Engineers have released designs for a 3D printed blood-oxygen sensor that can be made at home.
The Open Oximeter sensor has been developed by a team of engineers and scientists at the University of Bath.
It can be created by anyone with a 3D printer and basic electronic skills, and costs less than £10 to make.
Those behind the sensor, which is based on existing commercial devices, say it accurately monitors a person’s blood-oxygen levels.
It is worn on a finger clip and measures the reflection of different wavelengths of light, tracking the wearer’s heart rate and saturated percentage of oxygen.
The design – which comprises a sensor, readout electronics and software – has been published in the Journal of Open Hardware, with files shared on GitLab.
Professor Peter Wilson, from the University of Bath’s Department of Electronic and Electrical Engineering, said: “Monitoring blood-oxygen saturation has become a key part of patient care during the pandemic, with a particular focus on early warning of serious illness, so demand for pulse oximeters around the world is huge.
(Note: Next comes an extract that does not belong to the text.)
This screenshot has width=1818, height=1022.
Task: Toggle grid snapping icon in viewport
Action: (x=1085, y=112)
“We hope that, by sharing this open-source design, healthcare providers will be able to quickly produce more sensors at a reasonable cost.”
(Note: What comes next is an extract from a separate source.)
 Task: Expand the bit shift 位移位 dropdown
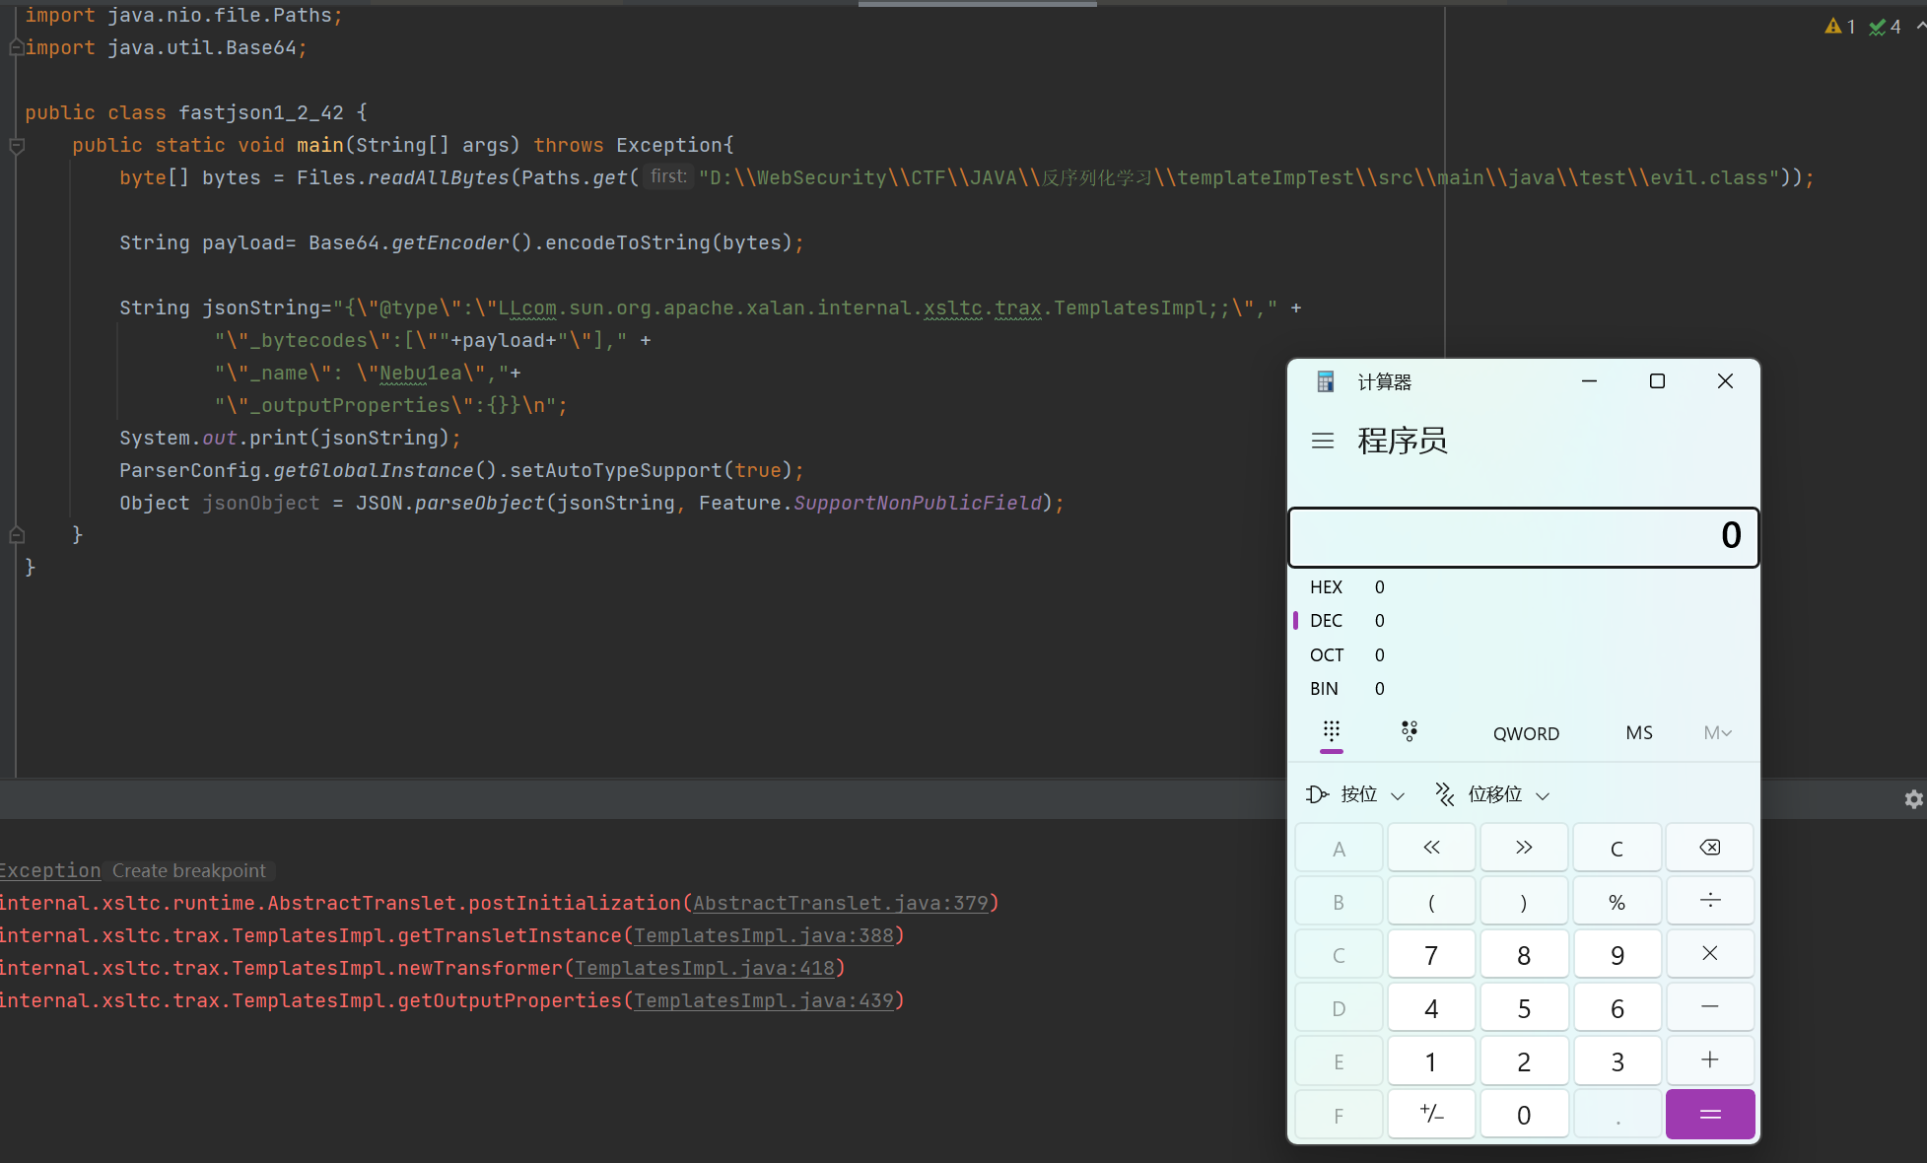pyautogui.click(x=1493, y=794)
The team is now working with the University of Cambridge to develop low-cost artificial fingers, known as phantoms, that can be used to calibrate and validate oximeters.
These will also help to address the issue of racial bias in oximeters, which work more effectively for lighter-skinned people.
Dr Ben Metcalfe said: “The importance of accurate measurements cannot be overstated.
“A recent study in the New England Journal of Medicine identified quite clearly the racial bias present in current oximeters, which worryingly over-estimate the oxygen saturation among patients who identified their race as black.
“It is well known that calibration of pulse oximeters, especially for low levels of oxygen saturation seen in many Covid-19 patients, is technically challenging.
“By creating 3D printed materials with known optical properties we can develop phantoms that will enable calibration at these lower oxygen levels.”
The team received funding from the University of Bath’s alumni fund.